Aquarelles
De nombreuses dames distinguées de l'époque victorienne étaient des artistes accomplies dans le domaine de l'aquarelle, car apprendre à dessiner et à peindre faisait bien souvent partie de l'éducation des filles de classe moyenne ou supérieure. Ce n'était pas le cas, toutefois, pour les enfants de Thomas Strickland. En effet, ceux-ci ont reçu une éducation plus axée sur l'instruction et la formation pratique. À l'adolescence, Susanna a convaincu May Ritchie, épouse du pasteur de la Congregational Church de Wrentham, de lui enseigner les rudiments de la peinture et de l'aquarelle. En retour, Susanna a fait du bénévolat dans l'école de Ritchie pour les enfants pauvres du village.

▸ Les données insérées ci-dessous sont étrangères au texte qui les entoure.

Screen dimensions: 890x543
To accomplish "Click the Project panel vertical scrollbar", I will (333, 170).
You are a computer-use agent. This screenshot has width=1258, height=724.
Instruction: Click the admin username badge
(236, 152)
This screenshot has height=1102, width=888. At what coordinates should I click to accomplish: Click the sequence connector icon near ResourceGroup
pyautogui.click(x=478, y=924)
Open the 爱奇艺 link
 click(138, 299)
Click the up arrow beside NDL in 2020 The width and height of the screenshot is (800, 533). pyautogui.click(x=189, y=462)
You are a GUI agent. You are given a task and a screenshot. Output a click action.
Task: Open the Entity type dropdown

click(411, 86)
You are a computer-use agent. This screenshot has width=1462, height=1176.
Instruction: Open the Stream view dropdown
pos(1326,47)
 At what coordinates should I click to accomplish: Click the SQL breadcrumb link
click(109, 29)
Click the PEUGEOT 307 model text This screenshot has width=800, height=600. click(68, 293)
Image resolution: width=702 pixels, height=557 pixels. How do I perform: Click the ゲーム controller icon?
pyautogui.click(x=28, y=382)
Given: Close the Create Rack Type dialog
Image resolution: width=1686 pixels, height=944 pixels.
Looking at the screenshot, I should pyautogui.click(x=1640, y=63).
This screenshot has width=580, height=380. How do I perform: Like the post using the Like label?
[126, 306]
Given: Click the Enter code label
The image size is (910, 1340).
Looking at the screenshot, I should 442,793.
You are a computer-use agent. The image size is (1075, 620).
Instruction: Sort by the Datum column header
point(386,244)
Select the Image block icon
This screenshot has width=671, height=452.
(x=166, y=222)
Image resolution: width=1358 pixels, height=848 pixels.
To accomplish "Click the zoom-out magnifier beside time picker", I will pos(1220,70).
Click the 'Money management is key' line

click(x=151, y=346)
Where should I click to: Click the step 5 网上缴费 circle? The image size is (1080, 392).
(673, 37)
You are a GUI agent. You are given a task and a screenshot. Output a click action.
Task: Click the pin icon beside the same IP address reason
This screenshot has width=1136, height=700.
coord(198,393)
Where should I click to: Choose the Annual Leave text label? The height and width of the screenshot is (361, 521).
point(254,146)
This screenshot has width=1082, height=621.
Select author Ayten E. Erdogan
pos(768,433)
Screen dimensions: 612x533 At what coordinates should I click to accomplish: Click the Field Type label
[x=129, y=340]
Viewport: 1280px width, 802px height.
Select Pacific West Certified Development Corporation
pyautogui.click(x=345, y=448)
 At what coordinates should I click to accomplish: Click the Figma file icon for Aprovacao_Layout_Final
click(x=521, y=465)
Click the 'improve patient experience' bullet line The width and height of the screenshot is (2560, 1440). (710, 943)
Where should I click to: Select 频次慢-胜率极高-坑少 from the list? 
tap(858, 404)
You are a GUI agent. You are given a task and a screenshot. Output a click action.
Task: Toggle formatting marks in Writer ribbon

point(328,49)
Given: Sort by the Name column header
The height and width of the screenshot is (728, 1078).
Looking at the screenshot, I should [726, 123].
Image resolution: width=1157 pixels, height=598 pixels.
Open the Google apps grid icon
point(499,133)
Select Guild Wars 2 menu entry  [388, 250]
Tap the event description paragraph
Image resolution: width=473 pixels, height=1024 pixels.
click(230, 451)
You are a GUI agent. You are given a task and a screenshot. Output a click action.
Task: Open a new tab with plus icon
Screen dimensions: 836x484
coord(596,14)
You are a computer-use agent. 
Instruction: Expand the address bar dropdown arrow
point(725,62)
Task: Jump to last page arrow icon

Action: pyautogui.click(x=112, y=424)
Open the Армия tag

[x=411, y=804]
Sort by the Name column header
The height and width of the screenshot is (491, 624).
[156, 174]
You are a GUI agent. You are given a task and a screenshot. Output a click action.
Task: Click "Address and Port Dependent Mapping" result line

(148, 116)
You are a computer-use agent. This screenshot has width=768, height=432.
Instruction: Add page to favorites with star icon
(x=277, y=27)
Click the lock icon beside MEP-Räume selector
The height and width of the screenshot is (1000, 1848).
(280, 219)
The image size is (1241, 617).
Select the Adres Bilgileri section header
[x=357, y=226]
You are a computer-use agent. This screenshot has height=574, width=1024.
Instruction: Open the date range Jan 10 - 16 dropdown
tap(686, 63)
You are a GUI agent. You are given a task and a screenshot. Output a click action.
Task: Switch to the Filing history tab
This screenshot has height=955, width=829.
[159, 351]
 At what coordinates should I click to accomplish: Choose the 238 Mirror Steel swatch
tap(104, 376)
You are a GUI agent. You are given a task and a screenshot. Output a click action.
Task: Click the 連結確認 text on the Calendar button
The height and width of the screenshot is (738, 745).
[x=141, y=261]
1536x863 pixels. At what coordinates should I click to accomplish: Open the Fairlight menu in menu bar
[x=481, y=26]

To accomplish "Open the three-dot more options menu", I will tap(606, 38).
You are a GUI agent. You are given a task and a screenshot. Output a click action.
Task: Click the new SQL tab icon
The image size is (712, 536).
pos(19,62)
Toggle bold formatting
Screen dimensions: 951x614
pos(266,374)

Tout au long de sa vie, Susanna s'est tournée vers l'aquarelle par plaisir et pour gagner de l'argent (voir Roughing It in the Bush, chapitre 11, et la lettre de Susanna à Catharine du 18 novembre 1866). Elle peignait principalement des fleurs et ajoutait parfois de petits animaux ou des oiseaux aux tableaux. À l'occasion, Susanna esquissait de petites scènes, notamment dans sa série d'aquarelles sur les mines de Marmora. Quelques-uns des nombreux tableaux qu'elle a vendus pour suppléer à son revenu ont été peints non sur du papier, mais sur des champignons d'érable séchés - curiosité populaire chez les collectionneurs de la fin de l'époque victorienne.
Susanna a enseigné ses techniques de peinture à sa fille Agnes, qui s'en est bien servi pour illustrer les livres de Catharine Parr Traill Canadian Wild Flowers et Studies of Plant Life in Canada.